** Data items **
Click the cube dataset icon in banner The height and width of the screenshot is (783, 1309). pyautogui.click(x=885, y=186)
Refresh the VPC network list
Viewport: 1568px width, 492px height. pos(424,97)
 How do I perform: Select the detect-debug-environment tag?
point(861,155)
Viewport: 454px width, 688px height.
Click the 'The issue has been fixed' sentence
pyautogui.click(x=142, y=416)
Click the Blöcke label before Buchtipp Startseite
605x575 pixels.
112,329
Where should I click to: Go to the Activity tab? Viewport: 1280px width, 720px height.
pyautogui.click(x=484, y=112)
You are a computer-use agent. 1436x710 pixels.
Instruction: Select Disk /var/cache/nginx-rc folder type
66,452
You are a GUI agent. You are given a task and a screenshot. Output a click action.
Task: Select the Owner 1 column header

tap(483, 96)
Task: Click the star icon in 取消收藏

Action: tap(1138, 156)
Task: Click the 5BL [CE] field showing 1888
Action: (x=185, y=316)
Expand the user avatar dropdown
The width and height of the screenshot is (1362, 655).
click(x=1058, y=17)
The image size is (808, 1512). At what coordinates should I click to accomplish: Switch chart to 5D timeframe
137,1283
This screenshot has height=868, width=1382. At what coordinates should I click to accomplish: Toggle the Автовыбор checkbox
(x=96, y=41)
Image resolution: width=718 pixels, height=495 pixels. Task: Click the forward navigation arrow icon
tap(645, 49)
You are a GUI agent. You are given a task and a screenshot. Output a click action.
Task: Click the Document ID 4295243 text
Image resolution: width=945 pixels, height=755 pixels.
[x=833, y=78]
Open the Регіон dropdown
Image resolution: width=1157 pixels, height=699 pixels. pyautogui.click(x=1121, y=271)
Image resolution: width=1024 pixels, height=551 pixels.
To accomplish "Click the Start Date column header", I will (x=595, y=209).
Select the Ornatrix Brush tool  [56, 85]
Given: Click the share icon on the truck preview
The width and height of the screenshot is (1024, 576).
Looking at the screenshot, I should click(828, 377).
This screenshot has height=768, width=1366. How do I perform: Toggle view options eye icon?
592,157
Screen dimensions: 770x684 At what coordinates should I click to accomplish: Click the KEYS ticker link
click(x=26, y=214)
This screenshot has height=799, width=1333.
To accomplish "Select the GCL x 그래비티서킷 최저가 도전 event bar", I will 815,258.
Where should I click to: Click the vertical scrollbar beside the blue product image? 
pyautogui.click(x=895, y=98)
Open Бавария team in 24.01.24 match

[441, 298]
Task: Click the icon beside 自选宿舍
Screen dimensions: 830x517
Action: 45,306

** WORK REQUIRED **
Reproduce every line of the data above, keeping each one identical to the original.

** ANSWER IN FULL **
Click the cube dataset icon in banner The height and width of the screenshot is (783, 1309). pyautogui.click(x=885, y=186)
Refresh the VPC network list
Viewport: 1568px width, 492px height. pos(424,97)
 How do I perform: Select the detect-debug-environment tag?
point(861,155)
Viewport: 454px width, 688px height.
Click the 'The issue has been fixed' sentence
pyautogui.click(x=142, y=416)
Click the Blöcke label before Buchtipp Startseite
605x575 pixels.
112,329
Where should I click to: Go to the Activity tab? Viewport: 1280px width, 720px height.
pyautogui.click(x=484, y=112)
You are a computer-use agent. 1436x710 pixels.
Instruction: Select Disk /var/cache/nginx-rc folder type
66,452
You are a GUI agent. You are given a task and a screenshot. Output a click action.
Task: Select the Owner 1 column header

tap(483, 96)
Task: Click the star icon in 取消收藏

Action: tap(1138, 156)
Task: Click the 5BL [CE] field showing 1888
Action: (x=185, y=316)
Expand the user avatar dropdown
The width and height of the screenshot is (1362, 655).
click(x=1058, y=17)
The image size is (808, 1512). At what coordinates should I click to accomplish: Switch chart to 5D timeframe
137,1283
This screenshot has height=868, width=1382. At what coordinates should I click to accomplish: Toggle the Автовыбор checkbox
(x=96, y=41)
Image resolution: width=718 pixels, height=495 pixels. Task: Click the forward navigation arrow icon
tap(645, 49)
You are a GUI agent. You are given a task and a screenshot. Output a click action.
Task: Click the Document ID 4295243 text
Image resolution: width=945 pixels, height=755 pixels.
[x=833, y=78]
Open the Регіон dropdown
Image resolution: width=1157 pixels, height=699 pixels. pyautogui.click(x=1121, y=271)
Image resolution: width=1024 pixels, height=551 pixels.
To accomplish "Click the Start Date column header", I will (x=595, y=209).
Select the Ornatrix Brush tool  [56, 85]
Given: Click the share icon on the truck preview
The width and height of the screenshot is (1024, 576).
Looking at the screenshot, I should click(828, 377).
This screenshot has height=768, width=1366. How do I perform: Toggle view options eye icon?
592,157
Screen dimensions: 770x684 At what coordinates should I click to accomplish: Click the KEYS ticker link
click(x=26, y=214)
This screenshot has height=799, width=1333.
To accomplish "Select the GCL x 그래비티서킷 최저가 도전 event bar", I will 815,258.
Where should I click to: Click the vertical scrollbar beside the blue product image? 
pyautogui.click(x=895, y=98)
Open Бавария team in 24.01.24 match

[441, 298]
Task: Click the icon beside 自选宿舍
Screen dimensions: 830x517
Action: 45,306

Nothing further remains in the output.